--- TASK REQUIREMENTS ---
What you return must be the full data, repeated verbatim, with no pictures in it.

DATA LISTING Block Start

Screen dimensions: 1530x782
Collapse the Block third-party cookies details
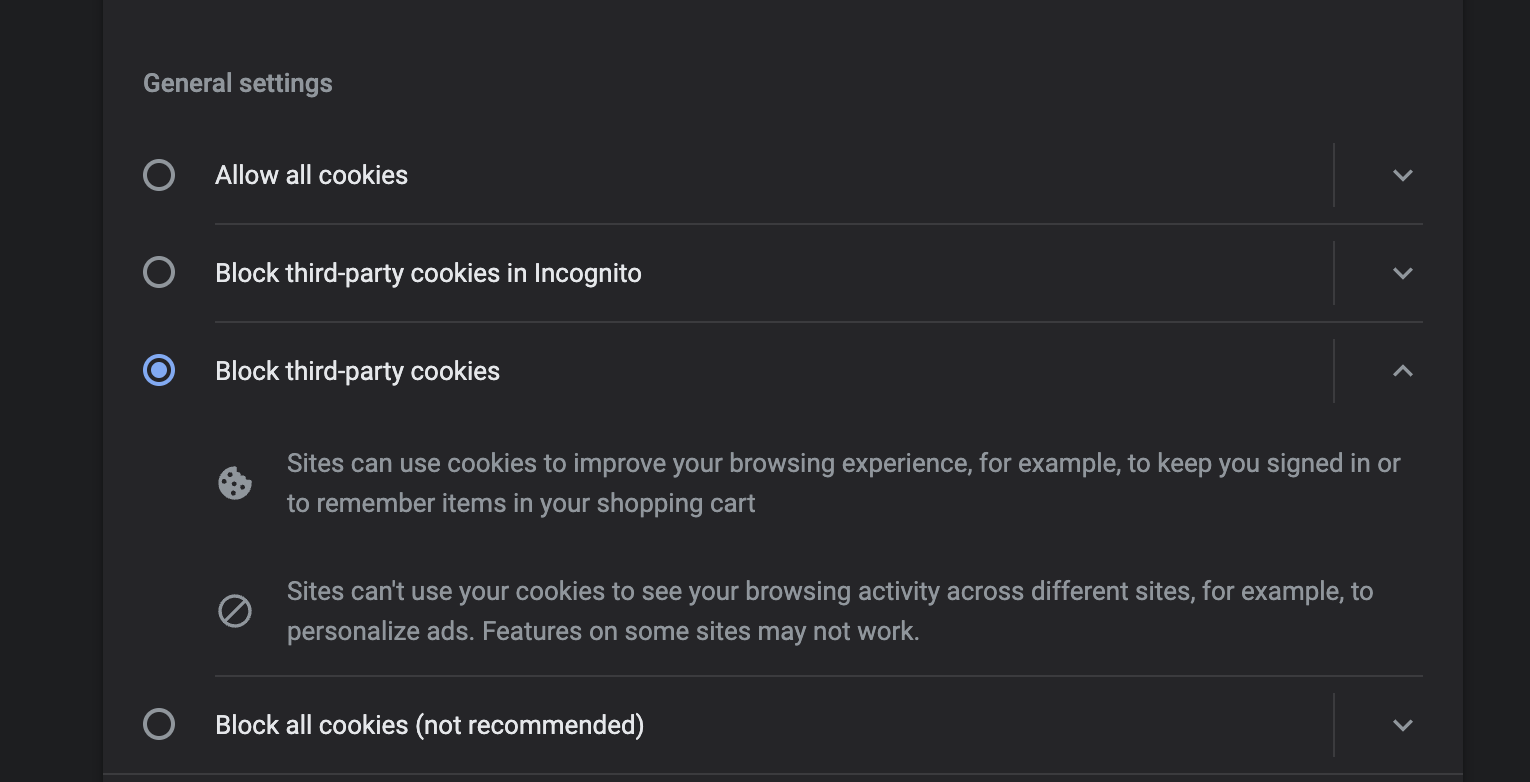(x=1403, y=371)

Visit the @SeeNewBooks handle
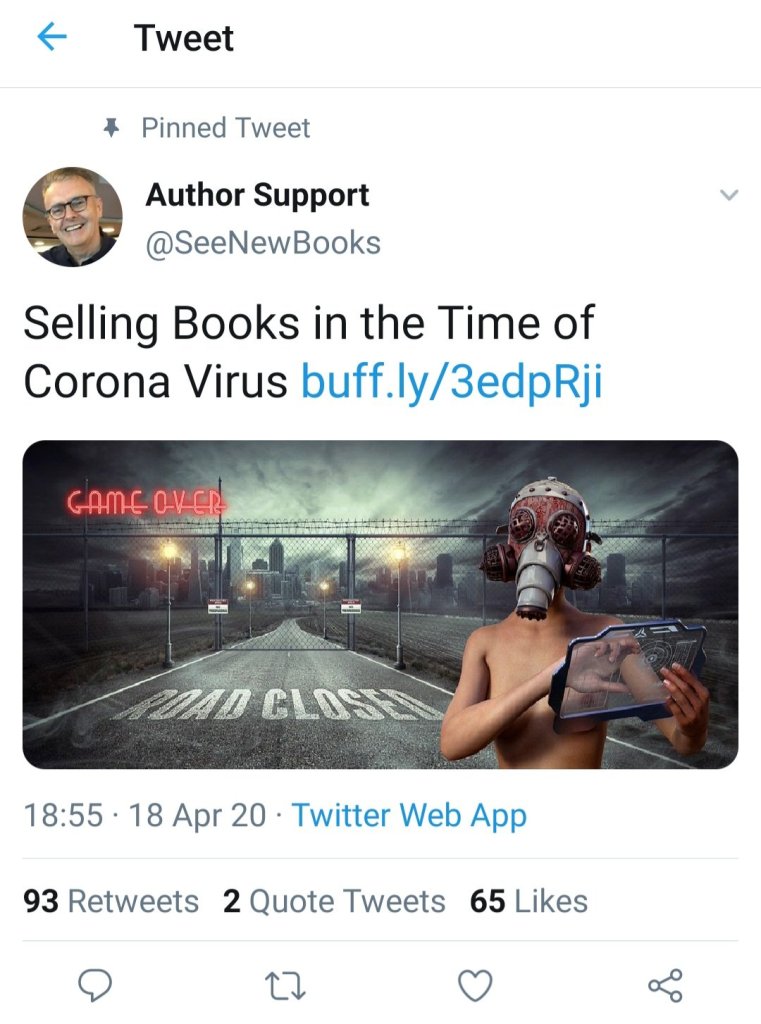coord(263,243)

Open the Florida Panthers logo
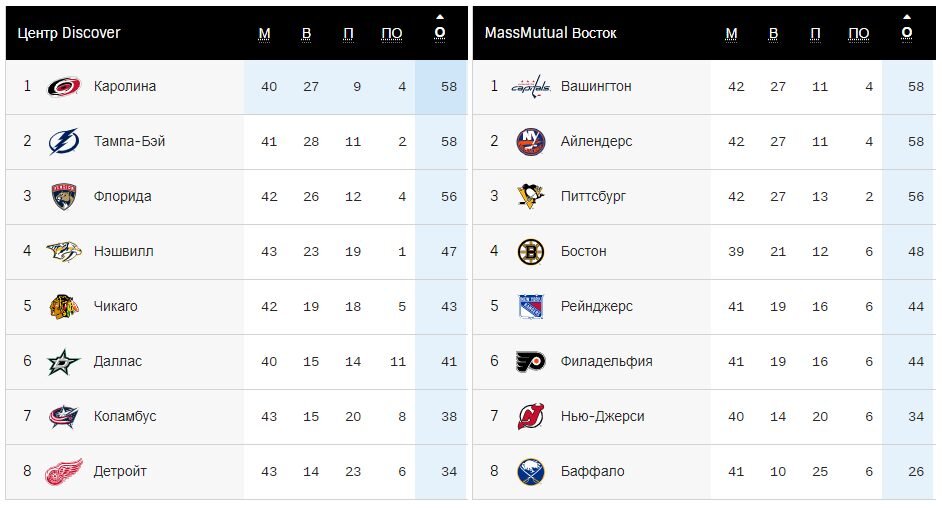(x=64, y=196)
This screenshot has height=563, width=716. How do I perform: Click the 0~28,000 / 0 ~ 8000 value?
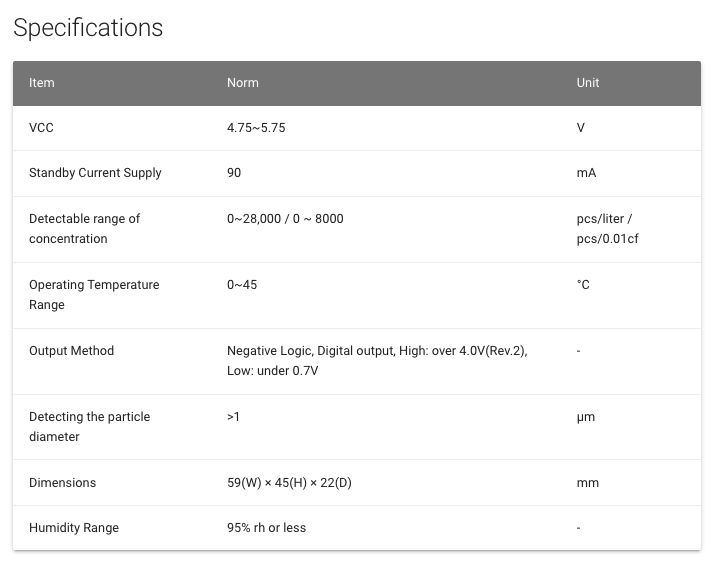coord(285,219)
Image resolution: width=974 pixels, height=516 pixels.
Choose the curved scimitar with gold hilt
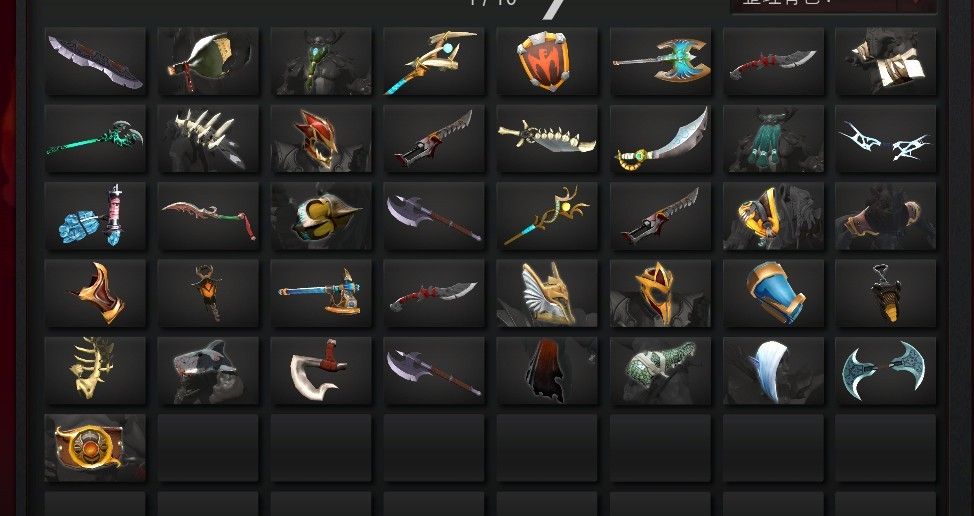click(660, 138)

DATA LISTING Block End

--- OUTPUT ---
Screen dimensions: 1530x782
Collapse the Block third-party cookies details
(x=1403, y=371)

Visit the @SeeNewBooks handle
coord(263,243)

Open the Florida Panthers logo
(x=64, y=196)
This screenshot has height=563, width=716. How do I perform: Click the 0~28,000 / 0 ~ 8000 value?
coord(285,219)
Image resolution: width=974 pixels, height=516 pixels.
Choose the curved scimitar with gold hilt
click(660, 138)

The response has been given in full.